Beyond Horizontal Convection

Principal Investigator: 
Collaborators: 
Kraig Bates Winters, Scripps Institution of Oceanography
Proposal Abstract: 

INTELLECTUAL MERIT 

This proposal is a renewal of OCE-0926481 Horizontal Convection: The Role of Turbulence. Horizontal convection (HC) is the generic designation for the circulation resulting from differential heating along one horizontal boundary of a fluid. The full problem of the Meridional Overturning Circulation is complex and difficult, involving thermal, haline and mechanical forcing. We have been working on understanding single-component horizontal convection, which is commonly viewed as a simplified conceptual model of the MOC. Our work in OCE-0926481, and that of other groups, suggest that the gap between HC and the ocean is not only quantitative, but also qualitative, Hence the title “Beyond Horizontal Convection.” The goal of this proposal is to move from the overly simplified problem of HC toward the richer dynamical setting of the ocean.

We plan to carry out laboratory and numerical experiments to understand this progression. We will address the following hypotheses (among others).
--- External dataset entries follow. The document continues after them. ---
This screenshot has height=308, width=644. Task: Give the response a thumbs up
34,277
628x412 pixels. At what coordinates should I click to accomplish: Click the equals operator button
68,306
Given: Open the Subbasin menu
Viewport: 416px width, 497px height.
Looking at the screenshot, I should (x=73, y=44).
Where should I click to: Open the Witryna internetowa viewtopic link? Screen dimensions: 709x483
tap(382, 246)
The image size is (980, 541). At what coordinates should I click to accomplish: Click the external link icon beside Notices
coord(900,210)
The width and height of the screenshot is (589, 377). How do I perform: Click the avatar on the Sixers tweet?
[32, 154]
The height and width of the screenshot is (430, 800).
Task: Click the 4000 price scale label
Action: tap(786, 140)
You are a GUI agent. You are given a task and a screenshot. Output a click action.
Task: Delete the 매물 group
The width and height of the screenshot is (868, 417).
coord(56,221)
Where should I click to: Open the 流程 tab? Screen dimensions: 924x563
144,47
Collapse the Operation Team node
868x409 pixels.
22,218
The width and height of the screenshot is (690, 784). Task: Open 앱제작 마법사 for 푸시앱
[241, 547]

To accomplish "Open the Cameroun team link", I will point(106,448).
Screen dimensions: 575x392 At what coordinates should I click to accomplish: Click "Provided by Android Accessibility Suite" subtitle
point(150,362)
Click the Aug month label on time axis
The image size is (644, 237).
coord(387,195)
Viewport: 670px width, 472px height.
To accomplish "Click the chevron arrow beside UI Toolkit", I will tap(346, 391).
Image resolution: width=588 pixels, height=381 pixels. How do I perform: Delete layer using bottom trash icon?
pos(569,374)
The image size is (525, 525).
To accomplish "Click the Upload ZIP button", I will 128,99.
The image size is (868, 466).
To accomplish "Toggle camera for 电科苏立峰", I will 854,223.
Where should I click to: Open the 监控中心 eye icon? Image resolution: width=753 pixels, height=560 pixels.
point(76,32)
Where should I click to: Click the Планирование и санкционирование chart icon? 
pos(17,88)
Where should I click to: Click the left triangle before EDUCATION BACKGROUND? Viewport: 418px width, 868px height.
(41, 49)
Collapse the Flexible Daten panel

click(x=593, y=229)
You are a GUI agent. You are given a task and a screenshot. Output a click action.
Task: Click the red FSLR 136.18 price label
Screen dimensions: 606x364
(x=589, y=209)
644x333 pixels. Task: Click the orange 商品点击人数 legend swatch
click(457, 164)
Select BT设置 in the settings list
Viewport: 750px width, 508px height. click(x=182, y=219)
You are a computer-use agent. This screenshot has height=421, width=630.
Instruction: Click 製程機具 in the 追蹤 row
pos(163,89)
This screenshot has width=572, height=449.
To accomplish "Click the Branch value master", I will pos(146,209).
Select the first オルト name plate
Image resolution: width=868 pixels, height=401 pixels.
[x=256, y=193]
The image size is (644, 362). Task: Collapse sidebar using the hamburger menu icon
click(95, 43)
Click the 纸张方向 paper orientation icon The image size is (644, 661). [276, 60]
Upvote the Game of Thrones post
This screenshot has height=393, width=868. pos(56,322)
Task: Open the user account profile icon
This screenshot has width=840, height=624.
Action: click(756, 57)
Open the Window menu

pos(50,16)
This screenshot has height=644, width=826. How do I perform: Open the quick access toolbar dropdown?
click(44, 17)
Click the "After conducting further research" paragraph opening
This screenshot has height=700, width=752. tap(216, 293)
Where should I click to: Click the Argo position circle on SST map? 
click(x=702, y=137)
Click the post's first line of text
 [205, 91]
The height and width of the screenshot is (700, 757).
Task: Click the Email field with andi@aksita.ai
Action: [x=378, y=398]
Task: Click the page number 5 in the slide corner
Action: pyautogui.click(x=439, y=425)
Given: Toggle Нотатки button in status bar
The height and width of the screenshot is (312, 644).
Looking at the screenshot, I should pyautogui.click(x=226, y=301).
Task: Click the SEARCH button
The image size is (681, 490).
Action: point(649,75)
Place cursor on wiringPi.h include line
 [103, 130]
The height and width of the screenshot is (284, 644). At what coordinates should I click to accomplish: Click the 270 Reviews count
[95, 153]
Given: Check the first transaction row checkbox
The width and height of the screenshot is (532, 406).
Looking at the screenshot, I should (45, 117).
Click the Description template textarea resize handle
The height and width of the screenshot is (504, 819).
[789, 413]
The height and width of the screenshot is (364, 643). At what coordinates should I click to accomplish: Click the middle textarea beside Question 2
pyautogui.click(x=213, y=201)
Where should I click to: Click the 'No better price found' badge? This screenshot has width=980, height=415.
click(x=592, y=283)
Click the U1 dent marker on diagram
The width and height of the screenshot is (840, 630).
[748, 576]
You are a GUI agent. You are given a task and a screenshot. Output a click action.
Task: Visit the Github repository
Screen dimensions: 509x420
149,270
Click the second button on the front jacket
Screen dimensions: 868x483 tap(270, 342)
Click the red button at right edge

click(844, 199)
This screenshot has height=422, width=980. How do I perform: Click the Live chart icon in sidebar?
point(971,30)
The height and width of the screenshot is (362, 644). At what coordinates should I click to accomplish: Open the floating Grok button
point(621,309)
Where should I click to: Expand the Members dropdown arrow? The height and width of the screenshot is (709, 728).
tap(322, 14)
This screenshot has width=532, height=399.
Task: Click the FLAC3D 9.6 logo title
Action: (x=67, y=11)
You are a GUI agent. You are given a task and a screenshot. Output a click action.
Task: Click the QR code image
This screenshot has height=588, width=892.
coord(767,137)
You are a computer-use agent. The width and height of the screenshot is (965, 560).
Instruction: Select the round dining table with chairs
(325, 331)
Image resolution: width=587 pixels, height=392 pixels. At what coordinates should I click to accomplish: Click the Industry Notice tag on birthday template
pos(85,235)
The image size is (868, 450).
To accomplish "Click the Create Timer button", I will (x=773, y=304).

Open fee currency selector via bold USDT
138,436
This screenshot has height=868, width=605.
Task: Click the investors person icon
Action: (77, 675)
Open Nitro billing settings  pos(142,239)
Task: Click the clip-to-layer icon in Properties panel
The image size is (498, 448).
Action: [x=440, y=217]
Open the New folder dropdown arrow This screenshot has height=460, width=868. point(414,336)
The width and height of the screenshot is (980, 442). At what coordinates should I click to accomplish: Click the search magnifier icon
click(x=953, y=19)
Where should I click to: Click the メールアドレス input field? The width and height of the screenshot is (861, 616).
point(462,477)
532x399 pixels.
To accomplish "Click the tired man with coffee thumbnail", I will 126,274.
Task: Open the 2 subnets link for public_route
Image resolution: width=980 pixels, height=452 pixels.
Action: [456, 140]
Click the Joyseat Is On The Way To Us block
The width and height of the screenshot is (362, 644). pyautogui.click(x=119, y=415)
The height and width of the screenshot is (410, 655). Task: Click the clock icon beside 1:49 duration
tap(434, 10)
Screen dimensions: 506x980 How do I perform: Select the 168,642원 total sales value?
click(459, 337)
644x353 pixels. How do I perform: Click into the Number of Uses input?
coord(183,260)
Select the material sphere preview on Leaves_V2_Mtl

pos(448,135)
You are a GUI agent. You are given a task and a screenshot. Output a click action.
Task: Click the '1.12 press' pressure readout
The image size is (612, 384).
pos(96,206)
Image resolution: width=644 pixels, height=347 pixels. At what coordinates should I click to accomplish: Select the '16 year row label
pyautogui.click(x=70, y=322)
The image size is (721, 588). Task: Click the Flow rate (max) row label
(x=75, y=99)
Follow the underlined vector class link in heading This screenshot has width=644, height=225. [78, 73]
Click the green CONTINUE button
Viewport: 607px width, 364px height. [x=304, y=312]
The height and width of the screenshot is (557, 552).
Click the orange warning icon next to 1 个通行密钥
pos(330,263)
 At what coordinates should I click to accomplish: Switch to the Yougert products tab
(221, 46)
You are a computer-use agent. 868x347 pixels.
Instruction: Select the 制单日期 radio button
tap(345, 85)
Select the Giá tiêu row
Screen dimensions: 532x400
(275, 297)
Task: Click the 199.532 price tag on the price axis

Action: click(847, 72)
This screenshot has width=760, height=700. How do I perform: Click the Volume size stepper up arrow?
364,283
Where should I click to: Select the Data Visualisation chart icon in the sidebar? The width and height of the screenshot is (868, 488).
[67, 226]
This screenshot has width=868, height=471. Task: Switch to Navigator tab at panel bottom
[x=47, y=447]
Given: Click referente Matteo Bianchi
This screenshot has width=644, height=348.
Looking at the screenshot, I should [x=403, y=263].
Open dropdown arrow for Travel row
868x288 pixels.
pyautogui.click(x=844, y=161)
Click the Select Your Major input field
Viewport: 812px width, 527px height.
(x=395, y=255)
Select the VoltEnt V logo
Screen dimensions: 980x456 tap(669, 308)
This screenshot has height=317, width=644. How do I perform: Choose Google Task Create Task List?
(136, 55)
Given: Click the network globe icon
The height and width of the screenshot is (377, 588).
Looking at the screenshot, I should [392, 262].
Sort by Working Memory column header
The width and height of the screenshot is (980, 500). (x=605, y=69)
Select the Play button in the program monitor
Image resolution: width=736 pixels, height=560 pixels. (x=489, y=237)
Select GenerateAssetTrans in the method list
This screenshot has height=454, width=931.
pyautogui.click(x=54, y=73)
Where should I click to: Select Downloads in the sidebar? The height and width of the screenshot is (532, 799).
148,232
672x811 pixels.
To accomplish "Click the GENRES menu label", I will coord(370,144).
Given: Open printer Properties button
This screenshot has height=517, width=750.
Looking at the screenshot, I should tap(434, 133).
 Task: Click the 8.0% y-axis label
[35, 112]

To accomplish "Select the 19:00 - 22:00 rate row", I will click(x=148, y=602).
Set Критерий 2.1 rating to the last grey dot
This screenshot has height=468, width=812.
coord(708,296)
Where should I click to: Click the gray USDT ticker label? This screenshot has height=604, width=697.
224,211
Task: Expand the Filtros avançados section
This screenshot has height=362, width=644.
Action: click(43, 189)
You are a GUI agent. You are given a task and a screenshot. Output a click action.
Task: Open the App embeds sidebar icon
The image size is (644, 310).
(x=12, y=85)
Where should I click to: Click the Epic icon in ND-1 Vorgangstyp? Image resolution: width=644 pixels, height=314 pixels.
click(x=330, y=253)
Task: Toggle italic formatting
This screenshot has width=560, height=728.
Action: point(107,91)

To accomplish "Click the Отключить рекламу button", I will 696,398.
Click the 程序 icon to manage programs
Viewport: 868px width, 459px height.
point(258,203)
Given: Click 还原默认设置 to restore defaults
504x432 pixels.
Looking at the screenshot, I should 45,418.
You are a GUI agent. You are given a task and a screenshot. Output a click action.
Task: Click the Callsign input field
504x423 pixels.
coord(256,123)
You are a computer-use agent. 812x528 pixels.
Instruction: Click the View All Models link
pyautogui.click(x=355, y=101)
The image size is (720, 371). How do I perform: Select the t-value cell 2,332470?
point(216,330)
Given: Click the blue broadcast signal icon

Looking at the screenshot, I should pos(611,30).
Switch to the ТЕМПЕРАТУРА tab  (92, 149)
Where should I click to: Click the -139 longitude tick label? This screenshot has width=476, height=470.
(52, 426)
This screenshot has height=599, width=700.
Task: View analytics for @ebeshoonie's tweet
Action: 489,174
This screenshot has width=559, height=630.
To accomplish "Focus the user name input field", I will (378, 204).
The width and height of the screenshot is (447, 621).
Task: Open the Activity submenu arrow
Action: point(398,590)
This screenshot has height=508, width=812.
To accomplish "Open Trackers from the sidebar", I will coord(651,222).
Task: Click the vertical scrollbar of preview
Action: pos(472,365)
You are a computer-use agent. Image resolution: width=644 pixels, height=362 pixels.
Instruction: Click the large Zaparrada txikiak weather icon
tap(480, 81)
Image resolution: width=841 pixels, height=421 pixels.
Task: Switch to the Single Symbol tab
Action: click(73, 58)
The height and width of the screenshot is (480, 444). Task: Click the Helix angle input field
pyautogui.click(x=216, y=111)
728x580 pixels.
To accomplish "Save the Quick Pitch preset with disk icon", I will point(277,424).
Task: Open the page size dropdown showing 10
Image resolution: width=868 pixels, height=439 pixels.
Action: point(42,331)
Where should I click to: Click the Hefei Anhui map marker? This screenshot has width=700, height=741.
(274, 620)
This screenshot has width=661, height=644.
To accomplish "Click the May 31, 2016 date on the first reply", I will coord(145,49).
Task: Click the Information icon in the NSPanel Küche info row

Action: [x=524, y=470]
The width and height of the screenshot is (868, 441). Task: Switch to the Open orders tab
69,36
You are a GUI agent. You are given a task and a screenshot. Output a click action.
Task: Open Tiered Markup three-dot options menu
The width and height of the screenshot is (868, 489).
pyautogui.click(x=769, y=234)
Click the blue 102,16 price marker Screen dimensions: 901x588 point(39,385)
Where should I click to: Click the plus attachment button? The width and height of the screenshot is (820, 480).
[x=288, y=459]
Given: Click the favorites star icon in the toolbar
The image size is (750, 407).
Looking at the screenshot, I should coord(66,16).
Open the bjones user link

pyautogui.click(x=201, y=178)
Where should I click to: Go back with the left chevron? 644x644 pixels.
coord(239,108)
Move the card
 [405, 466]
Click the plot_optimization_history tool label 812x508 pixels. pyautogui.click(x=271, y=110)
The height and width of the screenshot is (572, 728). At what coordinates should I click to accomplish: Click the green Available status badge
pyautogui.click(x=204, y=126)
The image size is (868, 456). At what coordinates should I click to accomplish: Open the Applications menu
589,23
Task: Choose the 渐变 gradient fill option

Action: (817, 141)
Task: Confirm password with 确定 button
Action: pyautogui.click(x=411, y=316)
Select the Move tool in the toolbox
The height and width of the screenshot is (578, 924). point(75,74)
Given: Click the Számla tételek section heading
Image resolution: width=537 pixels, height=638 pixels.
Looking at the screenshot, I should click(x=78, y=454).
  1.  Deep stratification is largely set by the interaction between the vertical transport of buoyancy in the depth-varying, negatively buoyant plume and the lateral transport due to baroclinic eddies.
  2. Kinetic energy dissipation in RHC with and without surface stress occurs primarily in the interior of the flow and is not due to bottom drag.
  3. An input of mechanical energy in the form of a surface stress in opposition to a buoyancy-driven circulation leads to a two-cell circulation, in which the system is no longer governed by classical scaling arguments.
  4. In the thermally indirect configuration, Ekman pumping tilts isopycnals, increasing available potential energy. The relative phase between wind and buoyancy forcing is hence important.

 

BROADER IMPACTS

We will continue the educational activities of OCE-0926481. The renewal will provide continued funding for two graduate students to finish their thesis research and acquire skills in laboratory work and computational fluid dynamics. To reach pre-college students, we will continue to contribute to the professional development of high school teachers in the San Diego Unified School District. In partnership with the NSF-funded Center for Ocean Science Education Excellence – California we will sponsor a one-day workshop for approximately 25 Earth sciences teachers.

The numerical simulations in this project will be used as examples in a seminar class on scientific computing, aimed at introduce graduate students carrying out computational theses at SIO to the NSF supercomputing facilities. The class was first offered in Spring 2012. We have received dedicated NSF supercomputing resources for it and plan to offer it again in 2013.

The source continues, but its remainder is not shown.